La vittoria di Mahmood a Sanremo dimostra che grandi lobby e interessi politici hanno la meglio rispetto alla musica – ha detto Morelli all’AdnKronos – . Io preferisco aiutare gli artisti e i produttori del nostro Paese attraverso gli strumenti che ho come parlamentare“.

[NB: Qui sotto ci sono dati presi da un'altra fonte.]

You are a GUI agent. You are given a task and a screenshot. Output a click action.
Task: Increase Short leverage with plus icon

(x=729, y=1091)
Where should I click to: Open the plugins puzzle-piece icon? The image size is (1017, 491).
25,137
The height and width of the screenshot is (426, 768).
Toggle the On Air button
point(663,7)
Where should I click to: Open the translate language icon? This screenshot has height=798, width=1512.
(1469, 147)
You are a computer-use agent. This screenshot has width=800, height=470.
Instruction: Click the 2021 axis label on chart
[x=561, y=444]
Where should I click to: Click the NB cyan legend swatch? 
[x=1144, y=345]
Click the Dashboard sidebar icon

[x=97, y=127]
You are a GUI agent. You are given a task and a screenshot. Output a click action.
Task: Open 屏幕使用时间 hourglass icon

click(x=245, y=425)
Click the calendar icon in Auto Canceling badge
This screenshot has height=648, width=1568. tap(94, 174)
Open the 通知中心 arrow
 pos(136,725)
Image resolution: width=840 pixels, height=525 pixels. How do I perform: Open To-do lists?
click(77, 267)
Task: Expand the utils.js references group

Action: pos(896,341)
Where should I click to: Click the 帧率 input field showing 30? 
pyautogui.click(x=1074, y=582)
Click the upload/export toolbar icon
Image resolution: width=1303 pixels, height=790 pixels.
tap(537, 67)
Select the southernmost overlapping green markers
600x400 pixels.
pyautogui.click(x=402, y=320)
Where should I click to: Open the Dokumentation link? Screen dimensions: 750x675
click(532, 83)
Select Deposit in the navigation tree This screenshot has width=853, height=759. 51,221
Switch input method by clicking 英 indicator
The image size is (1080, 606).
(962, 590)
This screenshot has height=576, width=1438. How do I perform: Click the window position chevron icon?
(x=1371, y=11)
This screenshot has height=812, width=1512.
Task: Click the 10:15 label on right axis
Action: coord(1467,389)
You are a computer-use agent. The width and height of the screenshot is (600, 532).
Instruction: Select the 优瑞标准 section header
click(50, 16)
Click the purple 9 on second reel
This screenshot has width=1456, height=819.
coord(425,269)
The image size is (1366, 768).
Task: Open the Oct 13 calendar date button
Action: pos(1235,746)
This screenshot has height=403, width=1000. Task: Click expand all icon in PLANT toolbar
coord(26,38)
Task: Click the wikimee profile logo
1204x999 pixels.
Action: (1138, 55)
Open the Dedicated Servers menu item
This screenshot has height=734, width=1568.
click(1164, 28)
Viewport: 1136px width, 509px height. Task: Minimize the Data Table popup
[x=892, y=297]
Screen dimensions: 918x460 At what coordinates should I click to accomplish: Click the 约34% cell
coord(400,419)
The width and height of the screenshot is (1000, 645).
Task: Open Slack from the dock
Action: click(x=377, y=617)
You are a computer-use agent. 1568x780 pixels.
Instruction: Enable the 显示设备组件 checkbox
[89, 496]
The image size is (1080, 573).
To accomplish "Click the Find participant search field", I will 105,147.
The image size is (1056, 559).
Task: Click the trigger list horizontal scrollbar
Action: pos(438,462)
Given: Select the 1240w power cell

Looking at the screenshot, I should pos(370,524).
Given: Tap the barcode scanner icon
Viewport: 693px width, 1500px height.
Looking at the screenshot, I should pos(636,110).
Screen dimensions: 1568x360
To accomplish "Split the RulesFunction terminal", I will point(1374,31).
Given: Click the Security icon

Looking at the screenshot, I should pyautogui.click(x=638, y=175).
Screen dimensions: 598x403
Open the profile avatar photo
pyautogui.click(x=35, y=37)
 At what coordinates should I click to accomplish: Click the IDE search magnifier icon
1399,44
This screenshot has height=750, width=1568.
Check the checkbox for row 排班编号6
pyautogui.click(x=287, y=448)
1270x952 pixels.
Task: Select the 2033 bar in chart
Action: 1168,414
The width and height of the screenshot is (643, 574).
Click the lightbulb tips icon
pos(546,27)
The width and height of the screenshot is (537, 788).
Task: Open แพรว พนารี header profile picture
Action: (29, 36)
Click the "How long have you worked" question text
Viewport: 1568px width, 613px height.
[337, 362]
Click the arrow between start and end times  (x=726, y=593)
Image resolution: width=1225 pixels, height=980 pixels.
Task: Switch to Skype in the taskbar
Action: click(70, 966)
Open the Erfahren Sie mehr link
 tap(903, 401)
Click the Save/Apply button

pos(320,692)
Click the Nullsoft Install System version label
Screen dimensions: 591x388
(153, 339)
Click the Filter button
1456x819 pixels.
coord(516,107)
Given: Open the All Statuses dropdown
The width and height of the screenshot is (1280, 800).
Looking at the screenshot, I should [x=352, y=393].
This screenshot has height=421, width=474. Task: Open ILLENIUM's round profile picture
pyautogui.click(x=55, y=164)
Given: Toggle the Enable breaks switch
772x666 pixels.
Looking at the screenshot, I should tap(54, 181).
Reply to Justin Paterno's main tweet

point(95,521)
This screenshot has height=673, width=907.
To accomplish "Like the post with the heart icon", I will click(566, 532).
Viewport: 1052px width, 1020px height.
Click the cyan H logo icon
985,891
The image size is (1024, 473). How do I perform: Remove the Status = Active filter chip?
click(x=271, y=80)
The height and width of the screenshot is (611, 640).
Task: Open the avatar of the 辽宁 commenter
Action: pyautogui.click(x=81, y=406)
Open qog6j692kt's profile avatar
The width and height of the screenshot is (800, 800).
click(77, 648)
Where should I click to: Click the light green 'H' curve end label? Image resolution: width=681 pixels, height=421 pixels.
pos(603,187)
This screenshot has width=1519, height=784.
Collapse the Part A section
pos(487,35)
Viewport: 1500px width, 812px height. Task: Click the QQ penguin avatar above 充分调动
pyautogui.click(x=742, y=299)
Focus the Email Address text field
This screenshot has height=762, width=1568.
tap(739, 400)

Il testo riporta le firme anche dei deputati Maccanti, Capitanio, Cecchetti, Donina, Fogliani, Giacometti, Tombolato e Zordan.

Nel documento dal titolo ‘Disposizioni in materia di programmazione radiofonica della produzione musicale italiana’, si chiede all’articolo 2 che le emittenti radiofoniche, nazionali e private riservino almeno un terzo della loro programmazione giornaliera alla produzione musicale italiana, opera di autori e di artisti italiani e incisa e prodotta in Italia, distribuita in maniera omogenea durante le 24 ore di programmazione.

Mi auguro che questa proposta – ha detto Morelli parlando del suo progetto di legge – dia inizio a un confronto ampio sulla creatività italiana e soprattutto sui nostri giovani. Il 10% dovrà essere dedicato ai giovani autori e alle piccole case discografiche“.

Il testo non è ancora stato assegnato anche perché, come spiega Morelli, “si spera di raccogliere il maggior numero di firme tra i gruppi“.

Il sostegno alla musica italiana – afferma – deve essere il più trasversale possibile“.